XS-libdwarf

 view release on metacpan or  search on metacpan

libdwarf-code-0.11.1/doc/libdwarf.dox  view on Meta::CPAN


    For a simple example of this
    @see jitreader

    But the @e libdwarf feature can be used in a wide variety of ways.

    For example, the DWARF data could be kept in
    simple files of bytes on the internet.  Or on the
    local net. Or if files can be written locally
    each section could be kept in a simple stream
    of bytes in the local file system.

    Another example is a non-standard file system,
    or file format, with the intent of obfuscating
    the file or the DWARF.

    For this to work the code generator must generate
    standard DWARF.

    Overall the idea is a simple one: You write a
    small handful of functions and supply function
    pointers and code implementing the functions.
    These are part of your application or library,
    not part of @e libdwarf.

    You set up a little bit of data with that
    code (all described below) and then you
    have essentially written the dwarf_init_path
    equivalent and you can access compilation units,
    line tables etc and the standard @e libdwarf
    function calls work.

    Data you need to create involves these types.
    What follows describes how to fill them in and
    how to make them work for you.

    @code
    typedef struct Dwarf_Obj_Access_Interface_a_s
        Dwarf_Obj_Access_Interface_a;
    struct Dwarf_Obj_Access_Interface_a_s {
        void*                             ai_object;
        const Dwarf_Obj_Access_Methods_a *ai_methods;
    };

    typedef struct Dwarf_Obj_Access_Methods_a_s
        Dwarf_Obj_Access_Methods_a
    struct Dwarf_Obj_Access_Methods_a_s {
        int    (*om_get_section_info)(void* obj,
            Dwarf_Unsigned section_index,
            Dwarf_Obj_Access_Section_a* return_section,
            int* error);
        Dwarf_Small      (*om_get_byte_order)(void* obj);
        Dwarf_Small      (*om_get_length_size)(void* obj);
        Dwarf_Small      (*om_get_pointer_size)(void* obj);
        Dwarf_Unsigned   (*om_get_filesize)(void* obj);

        Dwarf_Unsigned   (*om_get_section_count)(void* obj);
        int              (*om_load_section)(void* obj,
            Dwarf_Unsigned section_index,
            Dwarf_Small** return_data, int* error);
        int              (*om_relocate_a_section)(void* obj,
            Dwarf_Unsigned section_index,
            Dwarf_Debug dbg,
            int* error);
    };

    typedef struct Dwarf_Obj_Access_Section_a_s
        Dwarf_Obj_Access_Section_a
    struct Dwarf_Obj_Access_Section_a_s {
        const char*    as_name;
        Dwarf_Unsigned as_type;
        Dwarf_Unsigned as_flags;
        Dwarf_Addr     as_addr;
        Dwarf_Unsigned as_offset;
        Dwarf_Unsigned as_size;
        Dwarf_Unsigned as_link;
        Dwarf_Unsigned as_info;
        Dwarf_Unsigned as_addralign;
        Dwarf_Unsigned as_entrysize;
    };
    @endcode

    @b Dwarf_Obj_Access_Section_a:
    Your implementation of a @b om_get_section_info
    must fill in a few fields for @e libdwarf.
    The fields here are
    standard Elf, but for most you can just use
    the value zero.  We assume here you will not be
    doing relocations at runtime.

    @b as_name: Here you set a section name via
    the pointer.  The section names must be names
    as defined in the DWARF standard, so if such do
    not appear in your data you have to create the
    strings yourself.

    @b as_type: Fill in zero.

    @b as_flags: Fill in zero.

    @b as_addr: Fill in the address, in local memory,
    where the bytes of the section are.

    @b as_offset: Fill in zero.

    @b as_size: Fill in the size, in bytes,
    of the section you are telling @e libdwarf about.

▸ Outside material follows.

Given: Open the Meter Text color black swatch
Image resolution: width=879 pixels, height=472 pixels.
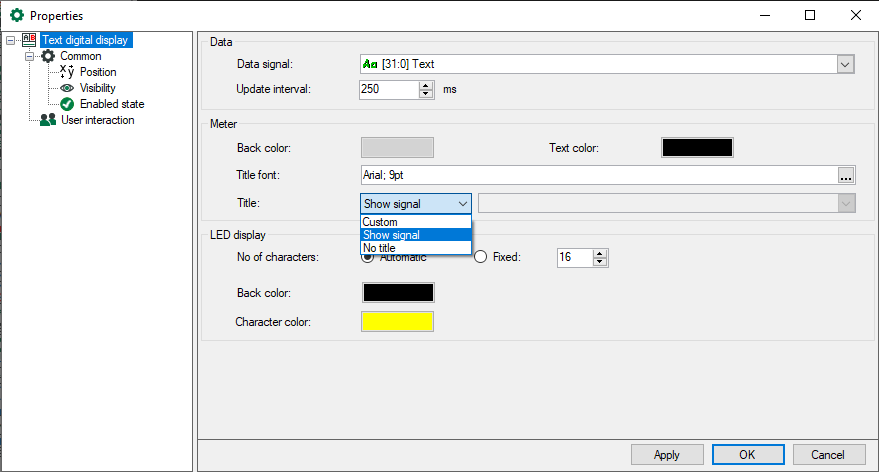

    @b as_link: Fill in zero.

    @b as_info: Fill in zero.

    @b as_addralign: Fill in zero.

    @b as_entrysize: Fill in one(1).

    @b Dwarf_Obj_Access_Methods_a_s:
    The functions we need to access object data
    from @e libdwarf are declared here.

    In these function pointer declarations
    'void *obj' is intended to be a pointer (the object field in
    Dwarf_Obj_Access_Interface_s) that hides the
    library-specific and object-specific data that
    makes it possible to handle multiple object
    formats and multiple libraries.  It is not
    required that one handles multiple such in a
    single @e libdwarf archive/shared-library
    (but not ruled out either).  See
    dwarf_elf_object_access_internals_t and
    dwarf_elf_access.c for an example.

    Usually the struct @b Dwarf_Obj_Access_Methods_a_s is
    statically defined
    and the function pointers are set at
    compile time.

    The om_get_filesize member is new September 4, 2021.
    Its position is NOT at the end of the list.
    The member names all now have om_ prefix.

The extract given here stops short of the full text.